§ **TASK DESCRIPTION**
Go to the line that contains "Brand Recognition (674, 496)" and extract it along with every line after it, exactly, through the end of the data below.

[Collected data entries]

◇ ◇ ◇ ◇ ◇ ◇ ◇

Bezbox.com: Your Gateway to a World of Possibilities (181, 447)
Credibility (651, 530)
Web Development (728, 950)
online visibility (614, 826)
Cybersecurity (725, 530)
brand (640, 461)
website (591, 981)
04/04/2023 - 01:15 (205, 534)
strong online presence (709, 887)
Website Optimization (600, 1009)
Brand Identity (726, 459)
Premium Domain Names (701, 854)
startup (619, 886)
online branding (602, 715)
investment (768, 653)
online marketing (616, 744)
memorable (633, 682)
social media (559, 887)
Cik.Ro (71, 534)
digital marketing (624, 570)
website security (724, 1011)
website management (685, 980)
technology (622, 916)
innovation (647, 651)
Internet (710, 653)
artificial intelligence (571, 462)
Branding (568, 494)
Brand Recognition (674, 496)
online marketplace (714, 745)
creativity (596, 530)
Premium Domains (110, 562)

◇ ◇ ◇ ◇ ◇ ◇ ◇

§ **ANSWER SECTION**
Brand Recognition (674, 496)
online marketplace (714, 745)
creativity (596, 530)
Premium Domains (110, 562)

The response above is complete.